Fix: That went wrong? What is the timeline to fix this so it doesn’t happen again? Who will work on this?
A printer ran out of toner? Buy a backup, or get a key to the storeroom where replacements are kept.
Improve: What did we notice that “but for” could have been a serious problem? Is it in our realm of influence? If not, can we bring in the folks responsible to team with us on a prevention? How much time will we budget to fix this? When is it due back?
We had a production problem with the print shop. When we pulled the printers in, they suggested we send our files in a different order, and that made all the difference, erasing the slow down we’d suffered.
The Red Team review wasn’t successful, making changes that should have been made earlier, during the storyboard review. We needed to add some training. So, we developed a mini-course on Storyboards and recruited folks used for Red Team to attend these brown bag sessions. We also created an instruction sheet for Red Team Reviewers and packaged the pre-review packet with the storyboards used to create the proposal so they’d be reminded of the instructions driving the proposal development.
Ignore: Some issues can’t/ should’nt /won’t be fixed and don’t endanger delivery of a winning proposal, so we’ll spend a moment griping about them and then decide to ignore it.
Amazingly, we put very little in this box. New trainees would feel that everything was outside our control, but more experienced folks knew we had more tools than you might suspect and would figure out ways to nibble away at issues.
For example, resume updating was always behind.
- Our best writer took over the quarterly reminder message and made it a hilarious literary gem folks looked forward to receiving.
- Our best technical person brought in a friend who was programming the new management system and figured out how to grab data being used for billing to automatically update each person’s resume with the jobs they’d billed to. With the minutia already written (account number, client, project title), it was trivial to jot down a note about what you did on the project.
- Candidates for a plum assignment had to be identified quickly. We developed a list of candidates for the President based on the data in the resume database, and we made sure folks knew that the shortlist was created from the resume database.
These systems didn’t happen overnight. We tackled issues as we became aware of them, and bit by bit, built a monster proposal machine. Small disasters were a gift because they gave us the data to know what we had to fix to be ready for a bigger disaster.

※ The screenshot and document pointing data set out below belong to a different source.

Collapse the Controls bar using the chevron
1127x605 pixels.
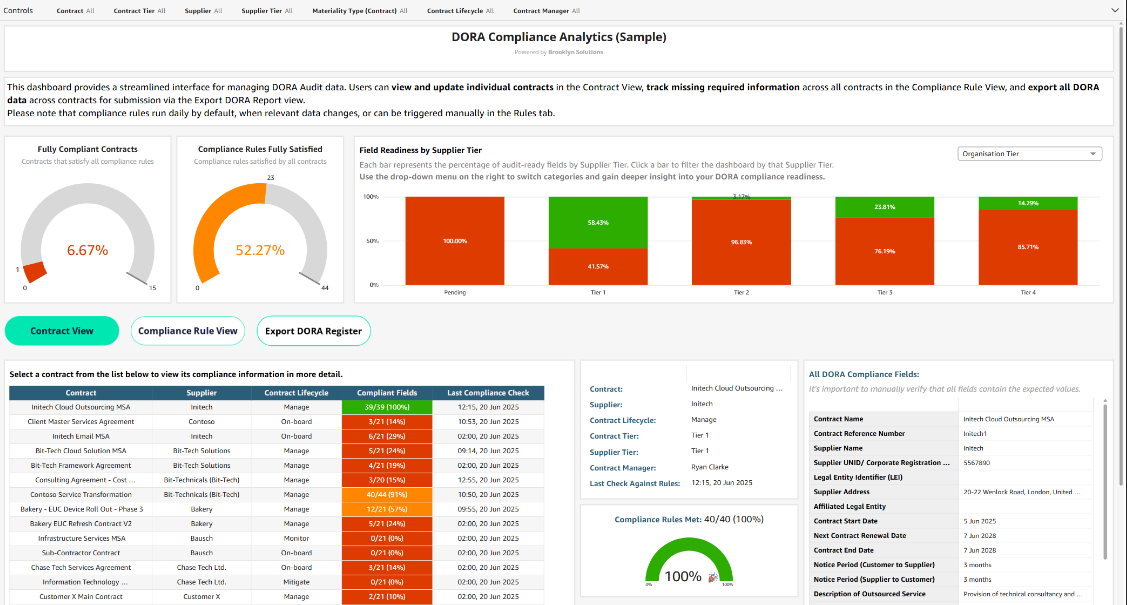pyautogui.click(x=1115, y=10)
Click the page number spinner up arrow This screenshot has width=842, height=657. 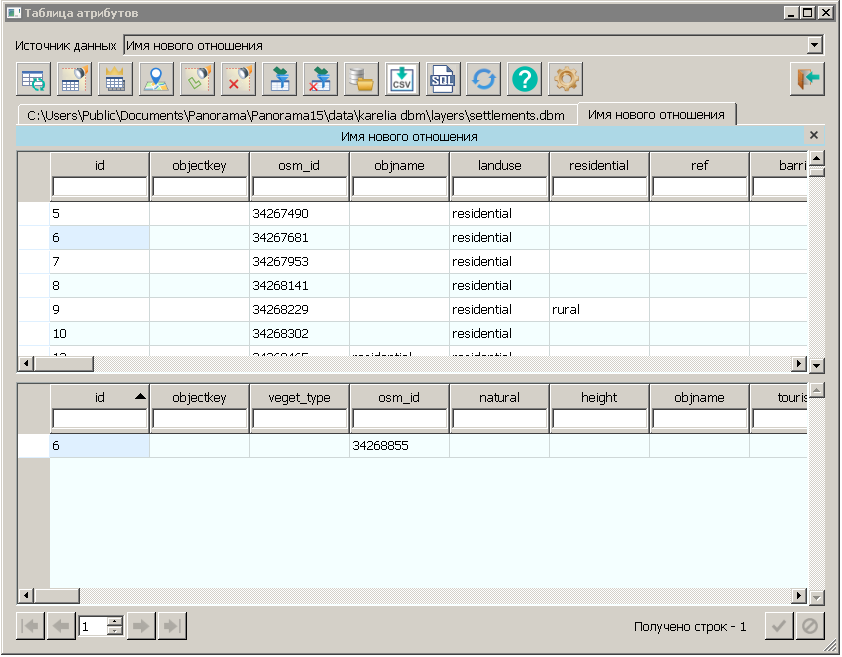coord(114,621)
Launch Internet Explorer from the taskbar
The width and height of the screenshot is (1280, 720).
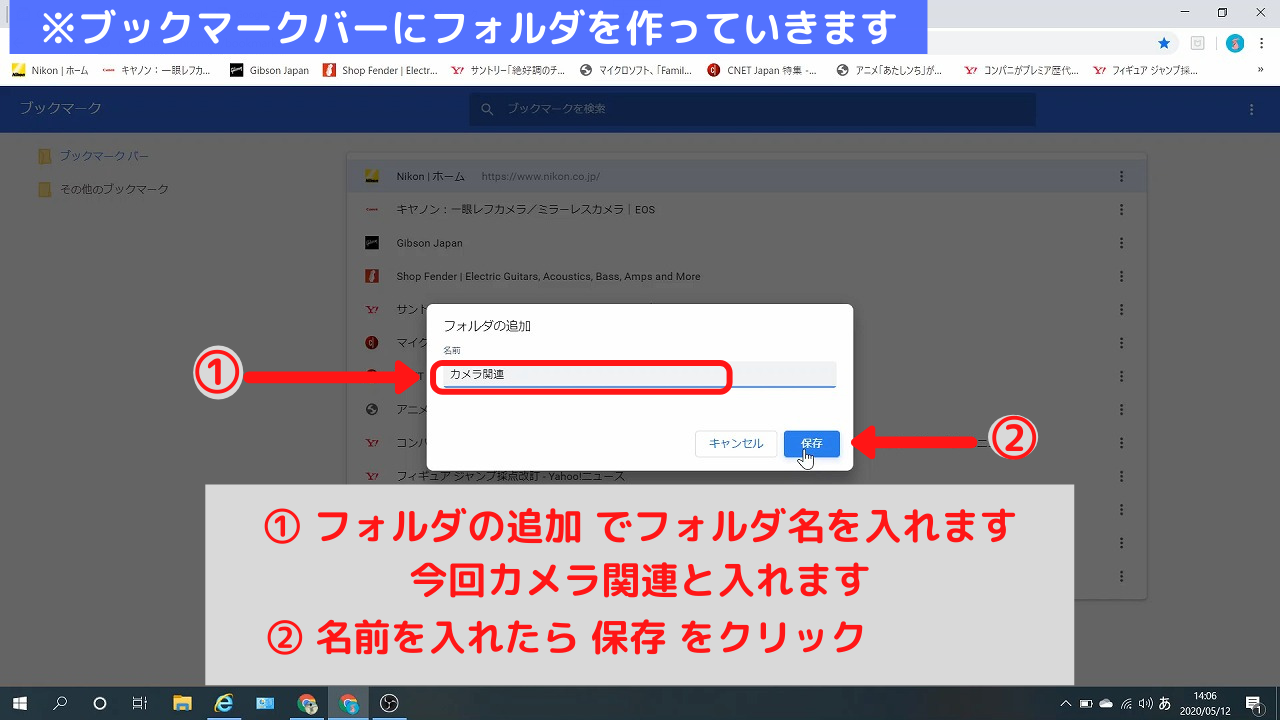click(223, 703)
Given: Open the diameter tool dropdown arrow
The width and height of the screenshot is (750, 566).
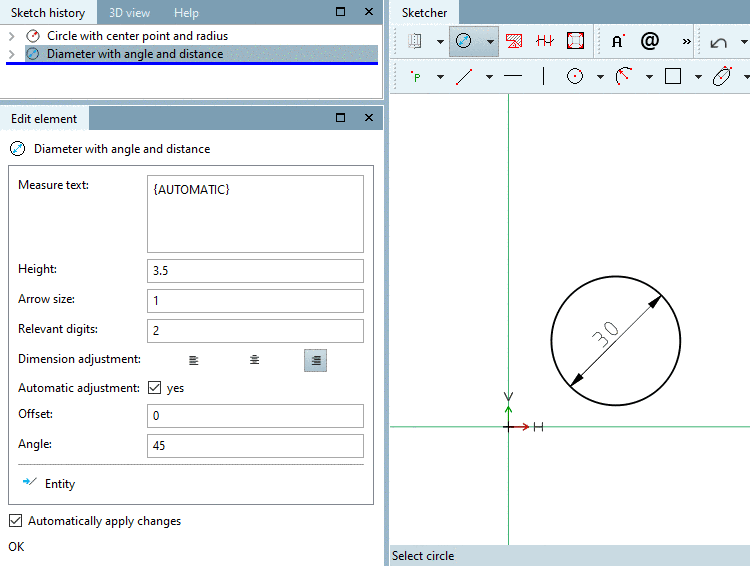Looking at the screenshot, I should 489,42.
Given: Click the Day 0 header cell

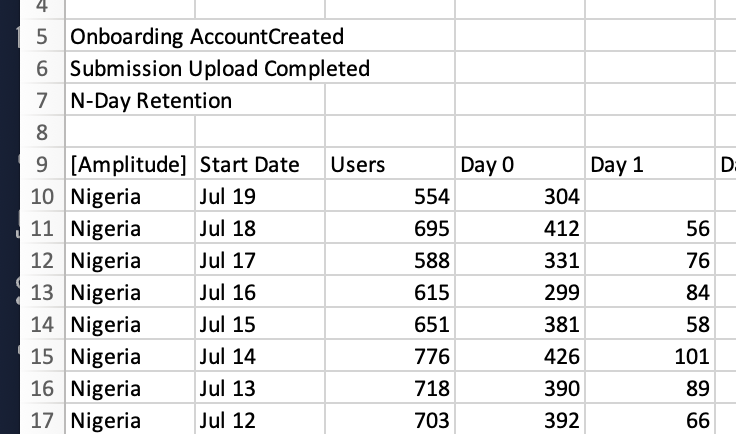Looking at the screenshot, I should point(520,164).
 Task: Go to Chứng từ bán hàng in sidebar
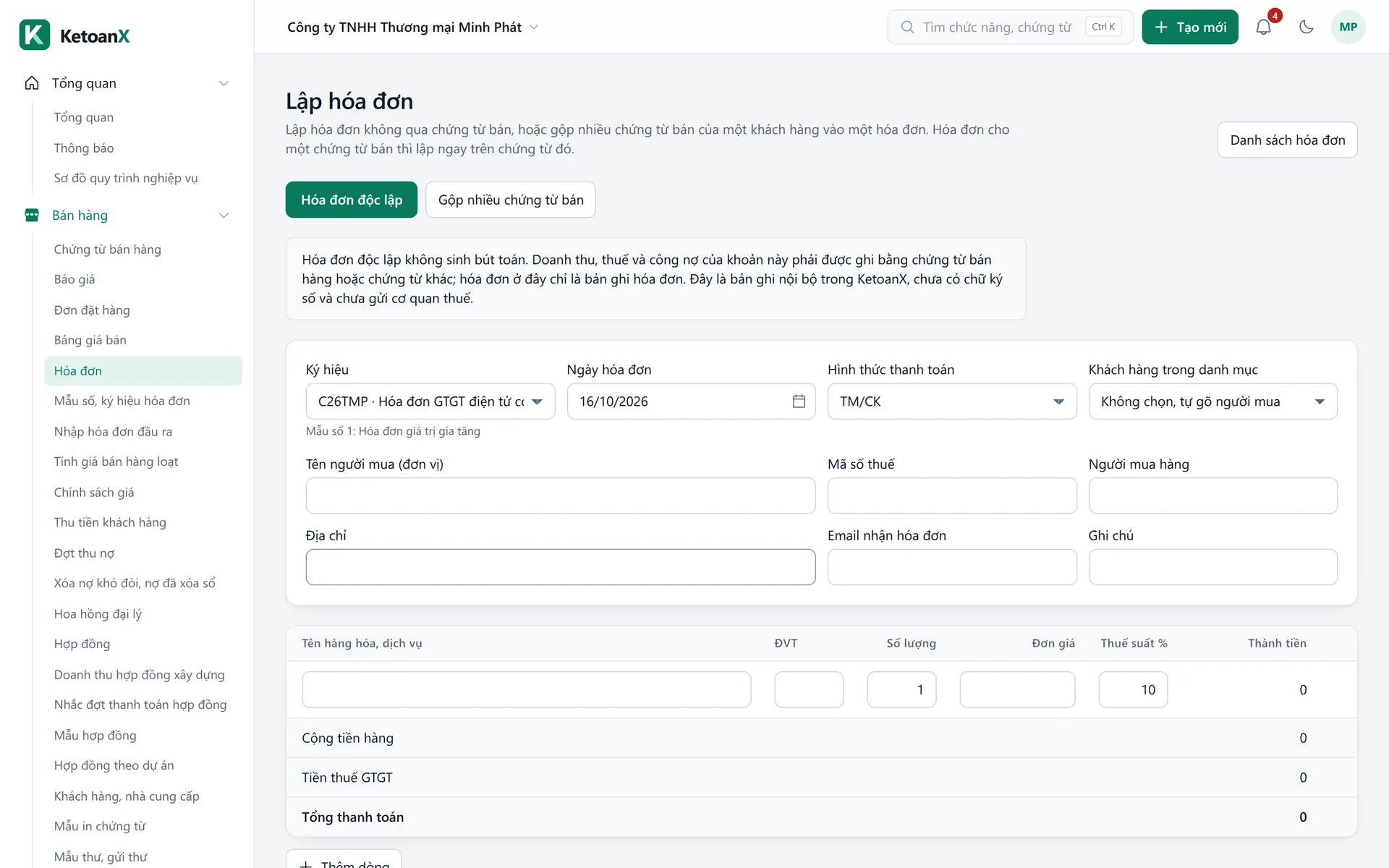(x=107, y=249)
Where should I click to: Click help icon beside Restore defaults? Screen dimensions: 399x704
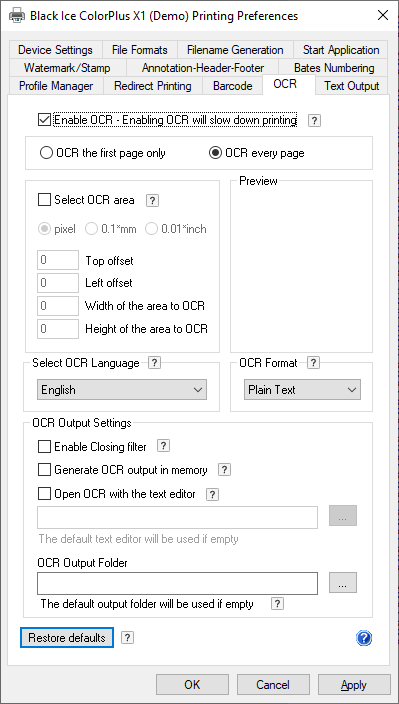(127, 638)
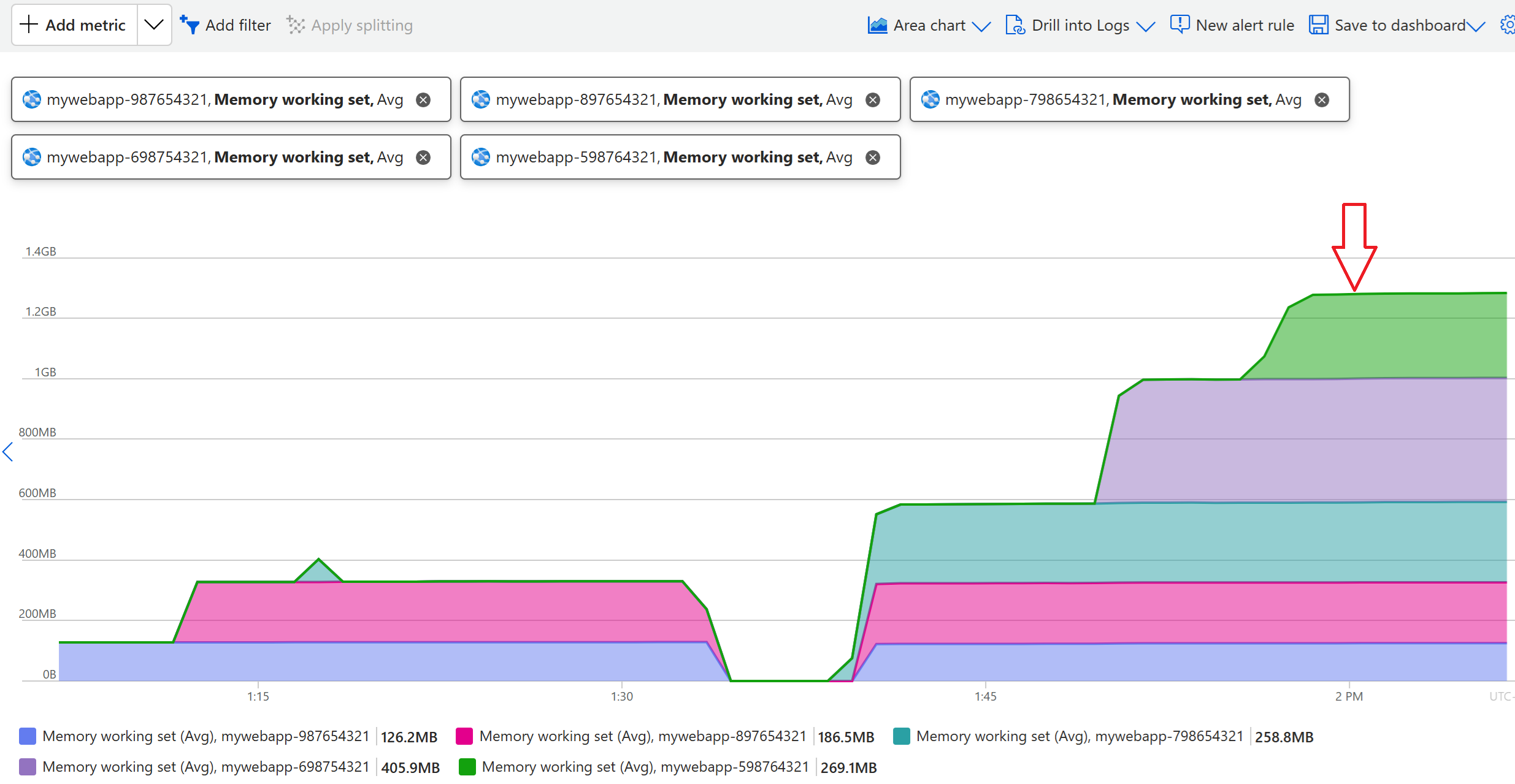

We lost power for two hours one day. That got us thinking about what we would do if power were out longer and we had a proposal due. Over the next few months we whittled away at a list of issues until we had a disaster plan. It didn’t get a chance to gather dust.
A few months later, a transformer went out, taking down our entire campus and all our servers. Our group gathered up their supplies, headed for home, got on-line, created a network in the cloud, and were working within 45 minutes. The proposals underway were delayed by only a few hours as we transferred work to other team members and protected our critical path of proposals nearing deadline. We looked like geniuses. The rest of the firm took a pretty big hit in productivity that month with two days lost.
As the team leader, I would look at the issues raised and think about whether the correct place for prevention was actually farther upstream than it might appear. For example, we had a problem printing an odd file and were investigating other ways to print these particular files. However, the better solution was to ask for these files (data output from a proprietary system) a few days earlier than Red Team and produce them ahead of time. The data in these files would not change based on review comments, so there was no reason to delay production of those files until the rest of the document was ready. If we tried to fix this problem on the back end, during production, we had to convert the files and lose resolution, which was not necessary if we re-arranged the production schedule earlier in the process.
I never run out of things to fix, but it stays interesting because we don’t spend time repeating the same problems in the same boring ways.